Veteran journalist Stephen Cranston explores the giants of South Africa's asset management sector in his book debut, 'The Mavericks'

The Star17-05-2025

Stephen Cranston has been writing about South Africa's financial world for years, earning recognition along the way with awards like the Citadel and Citigroup journalism prizes.
So it's no surprise that his first book, The Mavericks , takes a closer look at the country's biggest names in asset management.
In it, he digs into the stories behind Coronation, Ninety One and Allan Gray - firms that have shaped the industry and built their reputations on strong partnerships and long-standing relationships with asset consultants.
Cranston doesn't just chart their rise; he also asks whether these giants can keep growing in a sluggish economy, and what the future might hold for local fund managers trying to break through.
At the heart of the book, he takes a look at the crucial concept of partnerships, a notable feature of the Big Three firms, and details that the key to their success can be traced back to the solid relationships that these companies have established with asset consultants.
'If there is one single explanation for the dominance of the CIA, or Big Three, it is the relationships that they built with the 'consultants'. These are not the men in suits from McKinsey and Bain, but the powerful group of asset consultants who were, and remain, key gatekeepers for money management shops. The domination of the Big Three owes a lot to the trust and credibility that they built up with consultants, perhaps no one more than Ant Lester, whose business started as Old Mutual Actuaries and Consultants (OMAC) before splitting to become Fifth Quadrant and eventually,' he writes.
Looking back at these companies' backgrounds, he notes that Allan Gray's early days as a partnership established a standard for its business culture.
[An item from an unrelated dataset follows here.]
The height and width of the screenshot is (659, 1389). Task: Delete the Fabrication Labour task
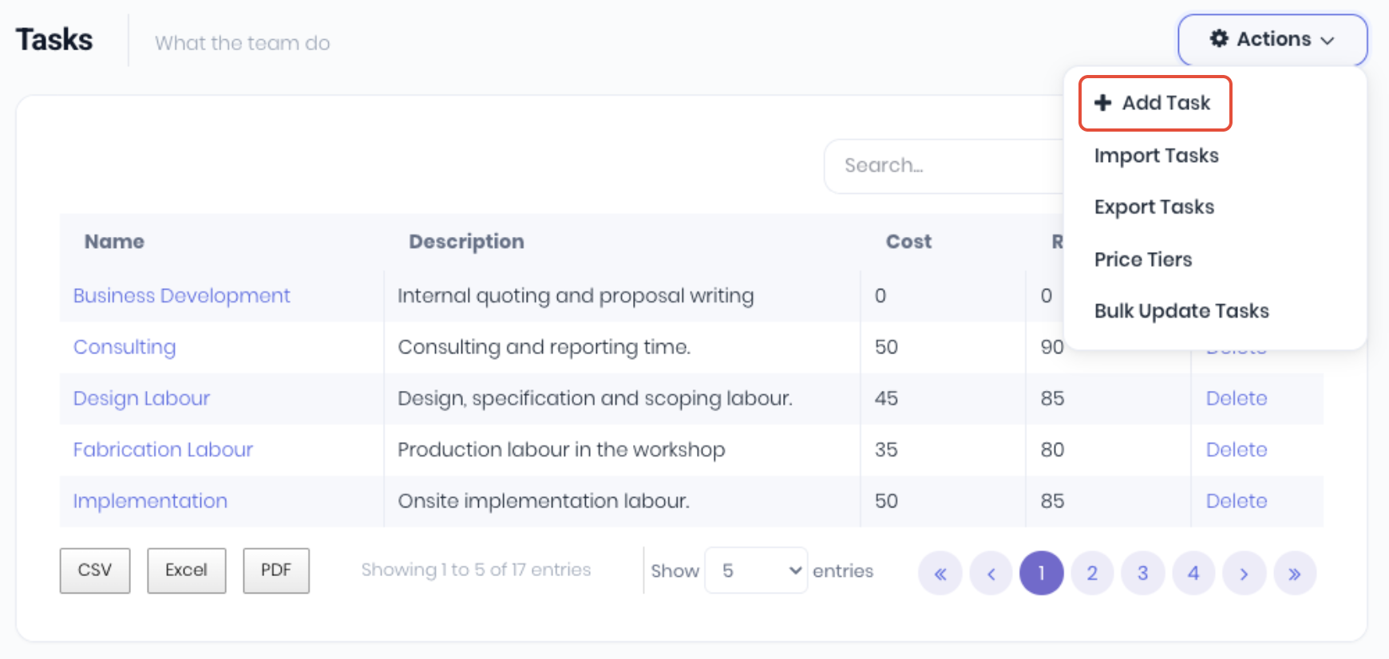(1236, 450)
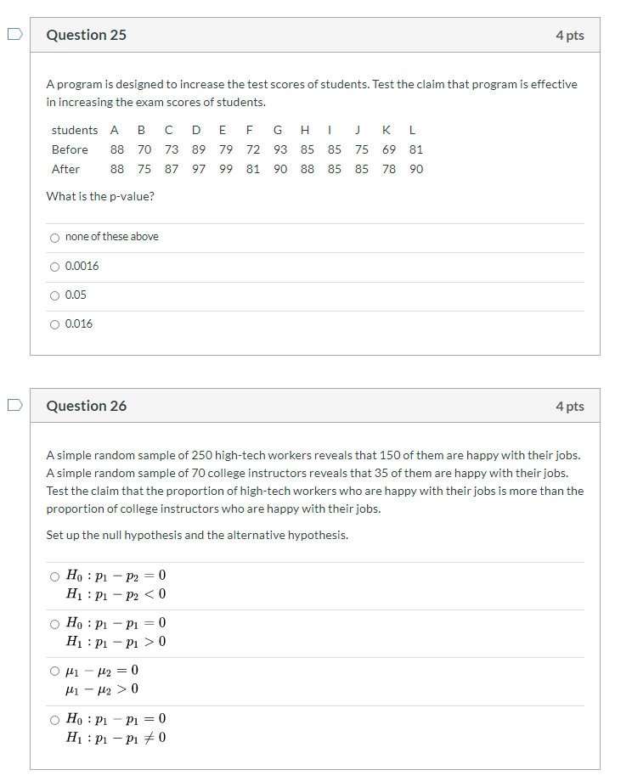Choose the hypothesis option with H1: p1−p2 < 0

tap(54, 576)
However, Coronation has distinguished itself by sustaining this culture of collaboration even after going public in 2003.
Meanwhile, Ninety One, which was formerly a member of Investec, is changing its model to resemble successful collaborations by taking cues from Baillie Gifford and its own history.
'One common denominator between Coronation, Ninety One, and Allan Gray is that all three refer to the partnership concept. Allan Gray, in its early days as Allan Gray Investment Counsel, was a partnership. Coronation also likes to use the term, though it has been a listed company from day one, initially as part of the Coronation Holdings conglomerate and, from 2003, in its own right as Coronation Fund Managers,' the book reveals.
Cranston additionally takes into account what happened to the once-dominant Syfrets and BOE, whose fame faded in the late 1990s, as well as other independent fund managers like RMB Asset Management and African Harvest, who failed to achieve comparable success.
His study includes observations from seasoned professionals in the field, such as Delphine Govender and Peter Major, who draw attention to the difficulties the industry faces, particularly its growing complexity and the slowing down of its dynamic nature.
According to the book, Major asserts that from the late 1980s to the early 2000s, South Africa's financial markets had international acclaim, attributing this impression to the partnership model that was common among leading independent managers at the time.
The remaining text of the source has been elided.